Call them the ghost-busters.
Apple, Google, Microsoft, WhatsApp and 43 security experts and privacy advocates have signed an open letter to the GCHQ, calling out the UK spy agency's "ghost proposal."
Tech companies have been at odds with governments and law enforcement that want to break encryption for investigations. Apple fought the FBI extensively when the agency demanded the tech giant unlock a terrorist's iPhone in 2016.
When messages are encrypted end to end, it means that the platforms themselves don't have access. Governments like Australia's have passed laws that give law enforcement access to encrypted messages even as tech giants fight back.
The GCHQ's proposal, which was introduced in November, offered a way for police to read private messages without breaking encryption. The proposal suggested secretly adding law enforcement officials into conversations, so they could view messages while hidden in the background.
"It's relatively easy for a service provider to silently add a law enforcement participant to a group chat or call," GCHQ technical director of cryptanalysis Crispin Robinson and National Cyber Security Centre technical director Ian Levy said in the proposal. "You end up with everything still being end-to-end encrypted, but there's an extra 'end' on this particular communication." The National Cyber Security Centre is part of the GCHQ.
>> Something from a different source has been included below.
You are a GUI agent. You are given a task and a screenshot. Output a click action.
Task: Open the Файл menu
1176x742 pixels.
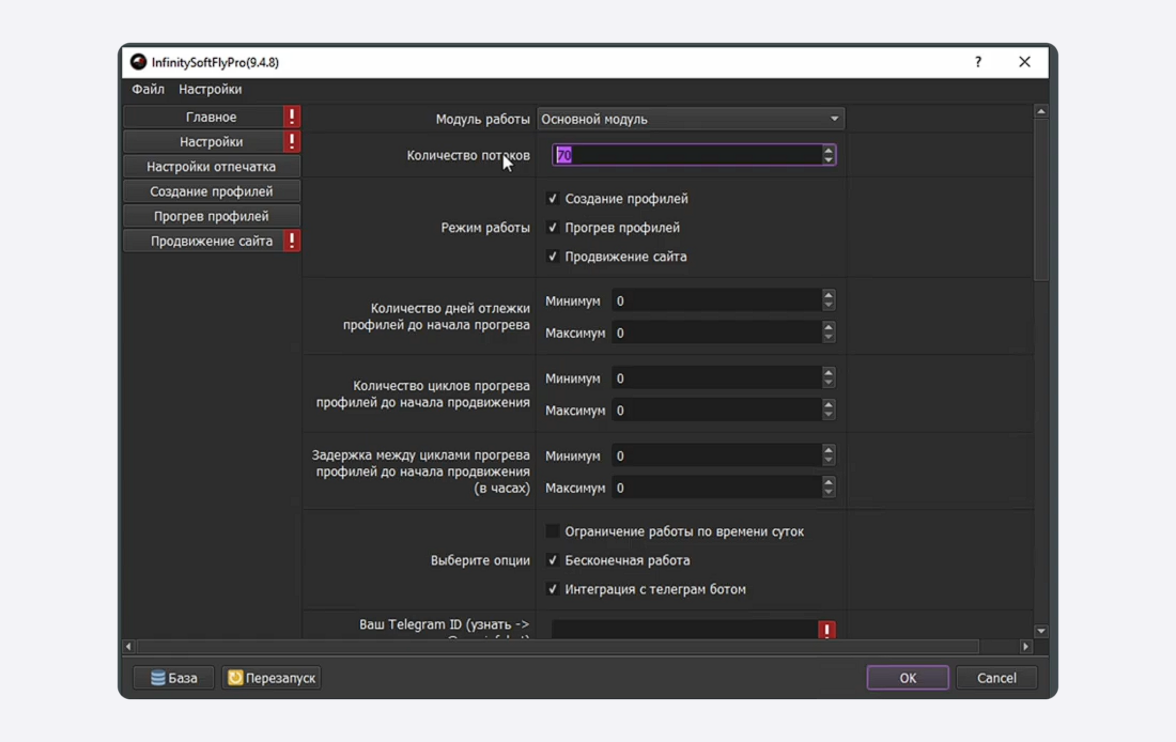[148, 89]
On Thursday, the coalition of tech companies, security experts and civil rights groups published a letter arguing that the proposal would "pose serious threats to cybersecurity." The letter was sent to the GCHQ on May 22.
The proposal would introduce new vulnerabilities and increase risks for people who use encrypted messages, the letter stated. To even comply with the proposal, the letter continued, encrypted platforms would need to change how authentication works.
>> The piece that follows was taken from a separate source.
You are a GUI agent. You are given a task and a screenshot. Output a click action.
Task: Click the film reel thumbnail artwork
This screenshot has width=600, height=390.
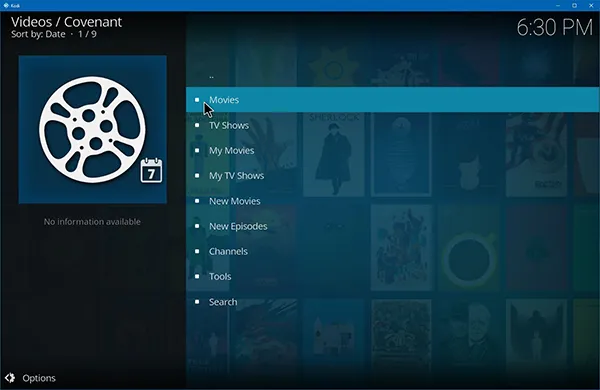click(93, 129)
If encrypted platforms started adding "ghost" users, the letter said, it would completely undermine the trust of people using those messaging services.
"Currently, the providers of end-to-end encrypted messaging applications like WhatsApp and Signal cannot see into their users' chats," the letter said. "By requiring an exceptional access mechanism like the ghost proposal, GCHQ and UK law enforcement officials would require messaging platforms to open the door to surveillance abuses that are not possible today."
The letter also raised concerns about oppressive governments using this kind of access, as well as potential hackers and law enforcement abusing it to spy on people.
Levy said that the GCHQ encourages feedback on the proposal and looks forward to continuing discussions.
"We welcome this response to our request for thoughts on exceptional access to data -- for example to stop terrorists," Levy said in a statement. "The hypothetical proposal was always intended as a starting point for discussion."